1. Leave Facebook Alone: The absolute best thing you can do for your design business (and, in our humble opinion, your personal life) is to delete your Facebook account. Just kidding..but seriously, where you can, limit the amount of time you spend on social networking sites like Facebook. These are time sinkholes, and if you aren’t careful to limit yourself, you’ll quickly find social media snapping up valuable design hours. If you must troll the Internet for a quick break, look at design sites instead, searching for inspiration.
2. Time Clock Yourself: This is an extremely overlooked method, but if you’re at all concerned about the amount of time you spend designing, you should use a stopwatch to measure the time exactly. If you can, pretend like you’re clocking in.
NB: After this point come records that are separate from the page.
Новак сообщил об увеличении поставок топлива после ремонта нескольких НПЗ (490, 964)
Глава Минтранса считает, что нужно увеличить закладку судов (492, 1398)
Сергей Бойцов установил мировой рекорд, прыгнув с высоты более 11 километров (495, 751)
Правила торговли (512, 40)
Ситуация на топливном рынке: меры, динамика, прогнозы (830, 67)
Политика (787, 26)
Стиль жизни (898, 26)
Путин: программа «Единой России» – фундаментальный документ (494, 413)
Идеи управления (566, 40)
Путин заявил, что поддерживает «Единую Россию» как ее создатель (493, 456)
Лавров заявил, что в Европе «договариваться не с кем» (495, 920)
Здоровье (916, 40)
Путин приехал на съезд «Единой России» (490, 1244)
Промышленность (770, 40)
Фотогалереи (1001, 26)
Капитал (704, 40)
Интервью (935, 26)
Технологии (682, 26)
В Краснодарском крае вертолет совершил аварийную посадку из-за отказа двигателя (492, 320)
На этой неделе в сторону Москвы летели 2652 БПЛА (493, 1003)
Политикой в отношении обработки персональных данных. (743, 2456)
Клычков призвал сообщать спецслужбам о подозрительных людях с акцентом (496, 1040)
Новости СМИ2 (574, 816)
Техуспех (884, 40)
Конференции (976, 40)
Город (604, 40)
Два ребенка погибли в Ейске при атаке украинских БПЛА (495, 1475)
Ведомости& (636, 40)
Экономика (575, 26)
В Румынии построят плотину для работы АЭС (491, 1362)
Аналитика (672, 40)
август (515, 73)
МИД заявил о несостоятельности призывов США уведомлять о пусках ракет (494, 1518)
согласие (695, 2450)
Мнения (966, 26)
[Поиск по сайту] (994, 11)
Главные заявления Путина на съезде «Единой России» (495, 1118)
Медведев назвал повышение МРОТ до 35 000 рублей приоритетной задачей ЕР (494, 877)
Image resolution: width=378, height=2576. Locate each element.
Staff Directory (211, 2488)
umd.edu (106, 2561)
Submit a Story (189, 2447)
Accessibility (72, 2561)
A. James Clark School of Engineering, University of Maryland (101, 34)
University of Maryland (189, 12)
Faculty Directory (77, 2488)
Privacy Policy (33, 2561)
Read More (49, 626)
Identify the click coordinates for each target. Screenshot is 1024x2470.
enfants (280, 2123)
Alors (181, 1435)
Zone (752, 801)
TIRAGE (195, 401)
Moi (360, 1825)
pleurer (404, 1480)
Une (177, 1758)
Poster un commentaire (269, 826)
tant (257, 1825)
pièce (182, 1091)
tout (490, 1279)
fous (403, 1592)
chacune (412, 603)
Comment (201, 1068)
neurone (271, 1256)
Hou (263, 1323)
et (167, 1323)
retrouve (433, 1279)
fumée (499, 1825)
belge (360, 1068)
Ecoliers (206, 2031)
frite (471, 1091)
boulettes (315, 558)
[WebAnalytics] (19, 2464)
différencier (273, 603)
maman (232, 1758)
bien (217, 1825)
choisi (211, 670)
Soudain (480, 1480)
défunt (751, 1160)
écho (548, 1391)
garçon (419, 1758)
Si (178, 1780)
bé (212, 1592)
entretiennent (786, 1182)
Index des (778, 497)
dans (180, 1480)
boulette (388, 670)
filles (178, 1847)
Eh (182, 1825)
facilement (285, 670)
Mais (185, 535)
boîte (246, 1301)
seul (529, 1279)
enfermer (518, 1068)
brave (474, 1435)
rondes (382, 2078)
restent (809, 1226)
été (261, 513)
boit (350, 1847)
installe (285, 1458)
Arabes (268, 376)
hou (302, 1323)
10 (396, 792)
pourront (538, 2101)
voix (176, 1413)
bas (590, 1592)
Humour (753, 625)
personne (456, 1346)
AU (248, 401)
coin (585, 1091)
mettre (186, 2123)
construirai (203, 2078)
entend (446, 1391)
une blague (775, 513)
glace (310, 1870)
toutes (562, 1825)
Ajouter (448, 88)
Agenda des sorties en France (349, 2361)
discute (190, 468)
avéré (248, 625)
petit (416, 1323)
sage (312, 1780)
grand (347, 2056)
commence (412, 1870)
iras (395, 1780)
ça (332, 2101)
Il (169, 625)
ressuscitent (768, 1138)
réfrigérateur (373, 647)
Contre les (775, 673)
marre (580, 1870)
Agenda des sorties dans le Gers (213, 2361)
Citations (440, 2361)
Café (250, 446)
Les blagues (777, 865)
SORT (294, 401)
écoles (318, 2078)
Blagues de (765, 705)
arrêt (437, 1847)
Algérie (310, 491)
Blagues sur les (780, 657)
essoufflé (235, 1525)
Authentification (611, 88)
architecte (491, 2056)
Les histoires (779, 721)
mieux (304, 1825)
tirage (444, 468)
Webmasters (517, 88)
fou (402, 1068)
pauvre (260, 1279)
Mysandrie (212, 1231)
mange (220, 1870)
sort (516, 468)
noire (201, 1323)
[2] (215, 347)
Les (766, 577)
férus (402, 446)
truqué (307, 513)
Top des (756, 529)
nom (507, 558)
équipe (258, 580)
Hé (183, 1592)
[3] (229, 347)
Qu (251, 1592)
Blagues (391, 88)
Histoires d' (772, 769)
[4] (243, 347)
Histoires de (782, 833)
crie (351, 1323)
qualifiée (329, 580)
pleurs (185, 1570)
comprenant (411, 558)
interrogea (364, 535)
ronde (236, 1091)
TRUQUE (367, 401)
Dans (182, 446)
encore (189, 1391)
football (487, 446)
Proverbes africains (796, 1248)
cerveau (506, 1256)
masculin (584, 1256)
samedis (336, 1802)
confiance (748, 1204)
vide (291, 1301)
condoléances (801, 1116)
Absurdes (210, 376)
Start the watch when you start the design, and then go until you take a break or finish the project. Want to take a lunch? Clock out, and then start it again when you come back. In this way, you can get a first-hand look at how much time you’ve been working, as well as how much time the design actually cost you.
3. Look it Up: Not sure how to create an element within Illustrator or Photoshop? We’ve been there. In this scenario, you could spend hours looking for the right tool on your own. But take our advice, and don’t do it. Google can save you a heck of a lot of time, especially if you use it as a first-responder.